Rep Cmte Financial Services
Subcommittee to Review Broker-Dealer Standard of Care and Reforms to Improve Investment Adviser Oversight
Washington, Sep 12 -
The Capital Markets and Government Sponsored Enterprises Subcommittee, chaired by Rep. Scott Garrett, will convene for a hearing to evaluate the need for a new standard of care for broker-dealers and a legislative proposal aimed at improving the oversight of investment advisers.
Section 913 of the Dodd-Frank Act authorized but did not require the Securities and Exchange Commission to issue rules that address the standards of care for brokers, dealers, and investment advisers that provide personalized investment advice about securities to their retail customers. While the SEC staff recommended in a study mandated by Section 913 that both broker-dealers and investment advisers be “expressly and uniformly” held to “a fiduciary standard no less stringent than currently applied to investment advisers under the Advisers Act” when “providing personalized investment advice about securities to retail customers,” the SEC staff did not expressly determine whether broker-dealers’ customers were receiving less protection.

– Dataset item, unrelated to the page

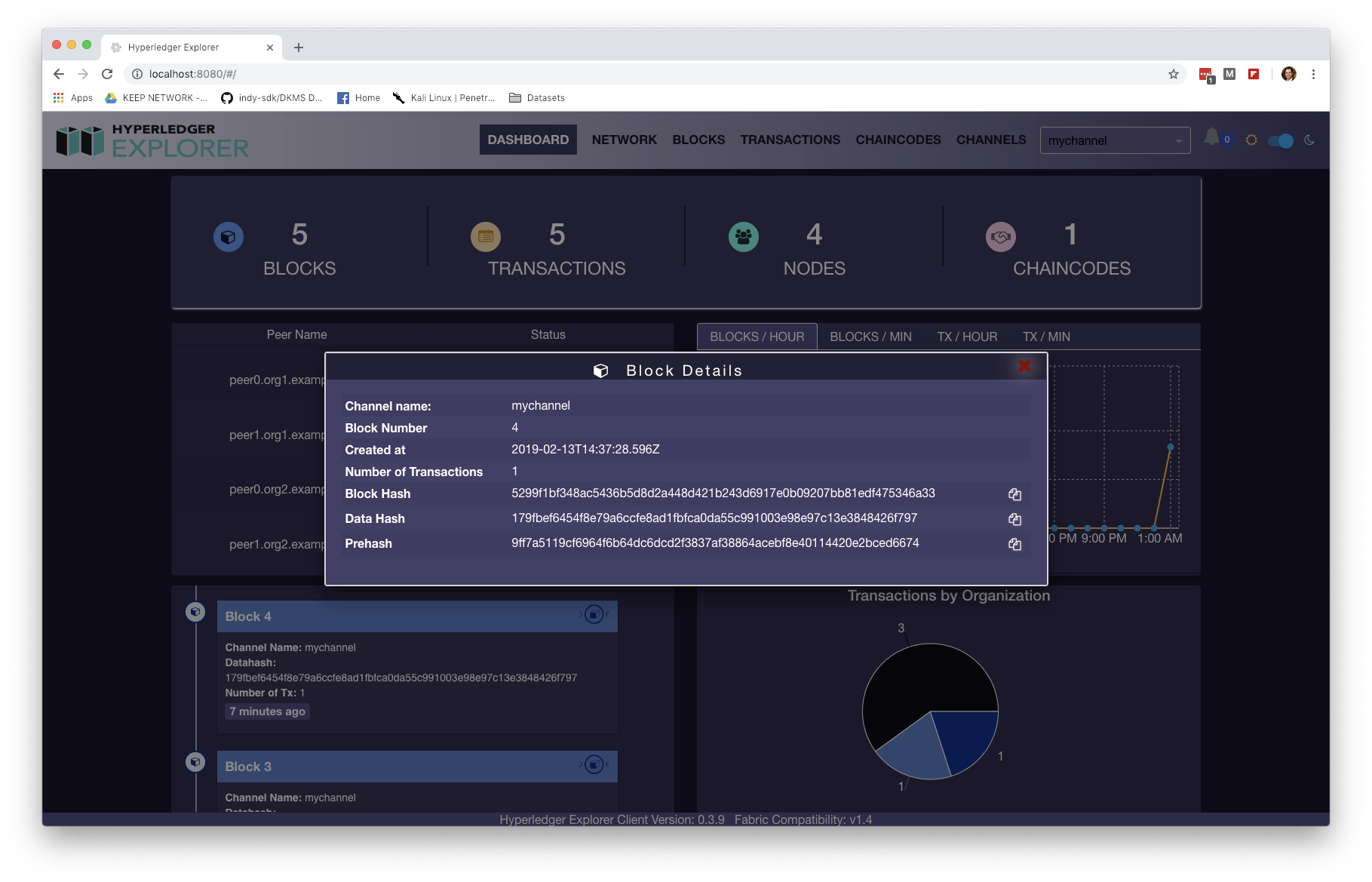This screenshot has width=1372, height=882.
Task: Close the Block Details dialog
Action: (1024, 367)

The Subcommittee will also review section 914 of the Dodd-Frank Act, a provision directing the SEC to study ways to enhance oversight of investment advisers. Financial Services Committee Chairman Spencer Bachus released a discussion draft on September 8 to improve the regulation of retail investment advisers. The discussion draft, which adopts a recommendation made in a study by the SEC staff required by Section 914, authorizes the creation of national investment adviser associations (NIAAs) to oversee retail investment advisers. NIAAs will be registered with and overseen by the SEC. Under the discussion draft, retail investment advisers would be members of a registered NIAA. The NIAA would have the ability to examine and discipline its members for violating rules proposed by the NIAA and approved by the SEC after public notice and comment.

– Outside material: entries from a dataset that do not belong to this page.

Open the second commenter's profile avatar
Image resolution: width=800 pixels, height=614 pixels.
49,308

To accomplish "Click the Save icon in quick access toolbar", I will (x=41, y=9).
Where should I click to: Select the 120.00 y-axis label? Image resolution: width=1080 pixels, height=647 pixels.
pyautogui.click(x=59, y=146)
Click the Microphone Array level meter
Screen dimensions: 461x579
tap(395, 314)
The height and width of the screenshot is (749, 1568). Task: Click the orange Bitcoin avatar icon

“During the Dodd-Frank debate, I expressed concerns that the Democrats were creating more regulatory loopholes and the opportunity for regulatory arbitrage by ignoring the low SEC examination rates for investment advisers. My bill will help ensure there is consistent and effective regulation of broker-dealers and investment advisers,” said Chairman Bachus.
Capital Markets and Government Sponsored Enterprises Subcommittee Chairman Scott Garrett said, “There has been a lot of discussion recently about the quality of the SEC’s cost-benefit analysis when pursuing new regulations. This hearing will be a good opportunity to hear from industry about the study conducted by the SEC regarding the potential need for a uniform fiduciary standard. Before any discretionary rulemaking in this area might be undertaken, however, the SEC will need to do a much better job demonstrating with real data that a new regulation would be addressing a problem that actually exists. In addition, I’m looking forward to the opportunity this hearing presents to have a vibrant discussion about Chairman Bachus’ draft bill to set up an SRO for investment advisers.”
In a recent study, the SEC staff found that while the number of investment advisers has increased by approximately 38.5 percent since 2004, the number of advisers examined decreased by 29.8 percent. While 18 percent of registered investment advisers were examined in 2004, only 9 percent of registered investment advisers were examined in 2010. A separate study by the SEC found that more than 11,000 investment advisers are registered with the SEC, managing more than $38 trillion.
The Subcommittee hearing will take place on Tuesday, September 13 at 10 am in room 2128 Rayburn.